TIME
Scotland’s only gender clinic for young people has paused prescribing puberty blockers for new patients under 18 years old after the National Health Service (NHS) in England banned children from receiving the gender treatment last month.
Puberty blockers are used to delay puberty changes by stopping the body from making sex hormones including testosterone and estrogen. They can be prescribed to treat gender dysphoria, the clinical term for psychological distress that results from an incongruence between one’s sex assigned at birth and one’s gender identity.
The Sandyford Clinic, based in Glasgow, announced that new patients aged 16 and 17 “will no longer be prescribed gender affirming hormone treatment until they are 18 years old,” the clinic wrote in an update on its website. Existing patients currently receiving treatment will not be affected.
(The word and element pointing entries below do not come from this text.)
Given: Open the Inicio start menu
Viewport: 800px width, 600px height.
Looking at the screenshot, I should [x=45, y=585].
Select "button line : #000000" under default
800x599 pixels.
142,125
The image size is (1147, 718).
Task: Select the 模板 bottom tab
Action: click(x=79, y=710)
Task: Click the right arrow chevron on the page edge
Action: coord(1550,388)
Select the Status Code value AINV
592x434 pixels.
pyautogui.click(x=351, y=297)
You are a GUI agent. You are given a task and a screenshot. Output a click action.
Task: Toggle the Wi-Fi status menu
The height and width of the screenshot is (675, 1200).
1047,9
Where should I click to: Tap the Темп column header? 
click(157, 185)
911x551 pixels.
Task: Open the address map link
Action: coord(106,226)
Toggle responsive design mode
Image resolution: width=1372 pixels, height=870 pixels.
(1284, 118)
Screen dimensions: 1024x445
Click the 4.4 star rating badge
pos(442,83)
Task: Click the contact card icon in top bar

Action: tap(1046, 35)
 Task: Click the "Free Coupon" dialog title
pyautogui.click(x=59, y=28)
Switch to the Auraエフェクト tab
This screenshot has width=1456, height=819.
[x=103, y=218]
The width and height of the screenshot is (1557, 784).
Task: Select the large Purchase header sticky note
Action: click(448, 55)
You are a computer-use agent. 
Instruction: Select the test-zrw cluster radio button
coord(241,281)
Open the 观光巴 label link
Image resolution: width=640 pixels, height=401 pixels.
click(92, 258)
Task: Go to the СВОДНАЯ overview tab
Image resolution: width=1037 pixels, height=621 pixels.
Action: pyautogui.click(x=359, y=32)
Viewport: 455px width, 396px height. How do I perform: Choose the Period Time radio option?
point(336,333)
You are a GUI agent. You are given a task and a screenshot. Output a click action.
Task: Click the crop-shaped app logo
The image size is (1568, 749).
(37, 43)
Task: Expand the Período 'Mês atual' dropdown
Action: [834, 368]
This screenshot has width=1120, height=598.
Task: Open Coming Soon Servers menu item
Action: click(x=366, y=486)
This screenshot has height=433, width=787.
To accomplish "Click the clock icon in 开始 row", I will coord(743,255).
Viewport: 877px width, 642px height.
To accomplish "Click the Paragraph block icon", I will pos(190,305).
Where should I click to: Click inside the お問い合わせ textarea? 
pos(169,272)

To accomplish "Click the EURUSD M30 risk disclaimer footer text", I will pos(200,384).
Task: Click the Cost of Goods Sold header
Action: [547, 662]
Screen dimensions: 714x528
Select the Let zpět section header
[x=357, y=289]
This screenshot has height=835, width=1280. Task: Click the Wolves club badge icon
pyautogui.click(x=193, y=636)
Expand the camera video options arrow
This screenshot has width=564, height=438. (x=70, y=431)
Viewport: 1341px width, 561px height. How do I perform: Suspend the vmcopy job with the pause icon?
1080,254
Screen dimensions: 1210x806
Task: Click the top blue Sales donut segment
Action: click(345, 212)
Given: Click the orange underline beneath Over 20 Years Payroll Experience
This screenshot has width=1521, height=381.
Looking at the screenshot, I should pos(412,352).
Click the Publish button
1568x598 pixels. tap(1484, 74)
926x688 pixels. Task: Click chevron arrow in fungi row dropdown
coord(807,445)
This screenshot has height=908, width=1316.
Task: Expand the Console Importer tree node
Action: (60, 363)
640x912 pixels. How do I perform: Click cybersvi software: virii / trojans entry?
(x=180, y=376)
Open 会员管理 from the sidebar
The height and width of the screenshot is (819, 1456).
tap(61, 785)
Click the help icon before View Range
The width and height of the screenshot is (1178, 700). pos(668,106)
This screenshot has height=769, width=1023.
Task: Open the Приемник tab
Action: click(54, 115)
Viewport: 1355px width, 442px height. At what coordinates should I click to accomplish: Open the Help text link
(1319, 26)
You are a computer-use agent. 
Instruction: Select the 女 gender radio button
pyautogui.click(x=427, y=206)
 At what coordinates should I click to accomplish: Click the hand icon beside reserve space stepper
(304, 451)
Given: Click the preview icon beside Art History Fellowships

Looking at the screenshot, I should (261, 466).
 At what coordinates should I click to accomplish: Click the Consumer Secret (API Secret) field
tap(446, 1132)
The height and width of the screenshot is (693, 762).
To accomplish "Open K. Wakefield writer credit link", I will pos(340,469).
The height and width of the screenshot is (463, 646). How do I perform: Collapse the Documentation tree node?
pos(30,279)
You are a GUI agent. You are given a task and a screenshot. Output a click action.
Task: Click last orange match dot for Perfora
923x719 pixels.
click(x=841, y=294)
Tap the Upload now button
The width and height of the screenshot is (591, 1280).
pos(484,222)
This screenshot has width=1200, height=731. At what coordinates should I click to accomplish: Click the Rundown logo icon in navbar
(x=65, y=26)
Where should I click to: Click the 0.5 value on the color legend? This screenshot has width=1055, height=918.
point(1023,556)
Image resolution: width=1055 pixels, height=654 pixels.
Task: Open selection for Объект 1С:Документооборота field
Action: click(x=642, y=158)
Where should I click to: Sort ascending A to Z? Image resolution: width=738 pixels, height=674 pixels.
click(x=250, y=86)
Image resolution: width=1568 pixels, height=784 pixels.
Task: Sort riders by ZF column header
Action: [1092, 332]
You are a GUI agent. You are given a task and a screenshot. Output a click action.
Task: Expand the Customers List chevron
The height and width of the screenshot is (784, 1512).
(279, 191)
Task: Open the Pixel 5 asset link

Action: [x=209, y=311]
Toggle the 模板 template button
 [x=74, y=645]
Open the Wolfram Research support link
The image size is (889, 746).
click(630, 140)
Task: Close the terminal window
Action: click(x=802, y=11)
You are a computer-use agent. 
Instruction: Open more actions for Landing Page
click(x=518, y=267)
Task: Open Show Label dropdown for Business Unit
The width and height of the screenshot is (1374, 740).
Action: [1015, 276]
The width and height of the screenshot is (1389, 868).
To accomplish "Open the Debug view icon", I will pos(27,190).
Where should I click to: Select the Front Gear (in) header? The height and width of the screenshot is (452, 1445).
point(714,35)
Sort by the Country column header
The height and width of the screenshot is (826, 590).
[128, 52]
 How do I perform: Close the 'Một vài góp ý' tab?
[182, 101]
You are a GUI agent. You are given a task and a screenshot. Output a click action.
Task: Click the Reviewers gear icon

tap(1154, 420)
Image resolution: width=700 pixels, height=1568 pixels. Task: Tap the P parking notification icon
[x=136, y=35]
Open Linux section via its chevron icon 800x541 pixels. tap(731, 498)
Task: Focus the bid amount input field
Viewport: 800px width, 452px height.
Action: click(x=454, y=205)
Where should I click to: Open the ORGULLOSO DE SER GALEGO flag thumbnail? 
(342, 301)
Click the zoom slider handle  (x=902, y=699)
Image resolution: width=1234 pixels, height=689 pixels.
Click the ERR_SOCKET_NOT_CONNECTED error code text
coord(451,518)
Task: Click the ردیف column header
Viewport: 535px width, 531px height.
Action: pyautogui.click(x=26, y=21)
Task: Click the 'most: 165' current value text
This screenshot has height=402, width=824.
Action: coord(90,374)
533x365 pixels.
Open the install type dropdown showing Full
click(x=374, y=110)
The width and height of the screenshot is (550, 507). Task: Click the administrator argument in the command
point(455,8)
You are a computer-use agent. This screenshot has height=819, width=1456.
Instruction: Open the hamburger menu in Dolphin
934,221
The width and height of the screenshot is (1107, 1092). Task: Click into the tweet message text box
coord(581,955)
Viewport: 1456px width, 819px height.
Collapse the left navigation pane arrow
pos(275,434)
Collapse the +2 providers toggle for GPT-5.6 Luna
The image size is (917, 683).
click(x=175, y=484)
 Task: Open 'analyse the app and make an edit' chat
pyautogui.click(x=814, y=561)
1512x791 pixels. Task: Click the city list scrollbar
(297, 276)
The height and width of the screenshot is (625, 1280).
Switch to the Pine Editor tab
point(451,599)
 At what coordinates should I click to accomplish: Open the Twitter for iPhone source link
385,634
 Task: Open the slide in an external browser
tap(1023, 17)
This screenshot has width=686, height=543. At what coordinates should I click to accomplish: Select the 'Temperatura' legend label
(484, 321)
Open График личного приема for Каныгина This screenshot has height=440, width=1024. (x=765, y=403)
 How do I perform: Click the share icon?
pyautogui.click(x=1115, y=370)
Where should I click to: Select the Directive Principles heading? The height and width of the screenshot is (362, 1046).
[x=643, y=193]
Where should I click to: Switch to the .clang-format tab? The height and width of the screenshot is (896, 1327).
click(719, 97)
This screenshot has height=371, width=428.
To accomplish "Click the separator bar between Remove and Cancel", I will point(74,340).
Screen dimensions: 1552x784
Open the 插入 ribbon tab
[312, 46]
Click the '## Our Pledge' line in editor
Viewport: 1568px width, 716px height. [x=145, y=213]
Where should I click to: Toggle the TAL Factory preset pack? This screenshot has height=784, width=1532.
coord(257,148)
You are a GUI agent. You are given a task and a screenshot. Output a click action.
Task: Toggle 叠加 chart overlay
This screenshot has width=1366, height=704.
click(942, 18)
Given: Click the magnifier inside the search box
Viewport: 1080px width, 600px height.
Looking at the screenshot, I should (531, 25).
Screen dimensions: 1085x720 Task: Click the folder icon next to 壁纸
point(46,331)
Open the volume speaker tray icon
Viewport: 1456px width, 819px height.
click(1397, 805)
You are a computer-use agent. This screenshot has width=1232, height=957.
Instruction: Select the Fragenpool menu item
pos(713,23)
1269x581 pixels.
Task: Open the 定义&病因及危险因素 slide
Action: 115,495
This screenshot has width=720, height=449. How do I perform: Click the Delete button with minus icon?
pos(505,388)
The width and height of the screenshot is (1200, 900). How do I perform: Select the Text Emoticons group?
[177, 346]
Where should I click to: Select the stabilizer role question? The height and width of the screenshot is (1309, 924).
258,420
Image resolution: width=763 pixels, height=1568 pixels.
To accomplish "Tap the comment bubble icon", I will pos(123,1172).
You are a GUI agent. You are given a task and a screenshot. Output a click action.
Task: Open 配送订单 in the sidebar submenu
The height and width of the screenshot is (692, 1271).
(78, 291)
NHS Greater Glasgow and Clyde (NHSGGC), the national health branch that oversees the clinic, said in a statement Thursday that it had contacted patients this week to advise that the prescription of puberty hormone suppressants and gender affirming hormones to young people was paused following research findings of NHS England that were published in March.
The independent report made for NHS England, which was led by Dr. Hilary Cass, a consultant pediatrician and former President of the Royal College of Paediatrics and Child Health, said that there was insufficient long-term evidence of what happens to youth who are prescribed puberty blockers. As a result, the NHS banned children in England from receiving puberty blockers, only providing the prescription to youth taking part in clinical research trials.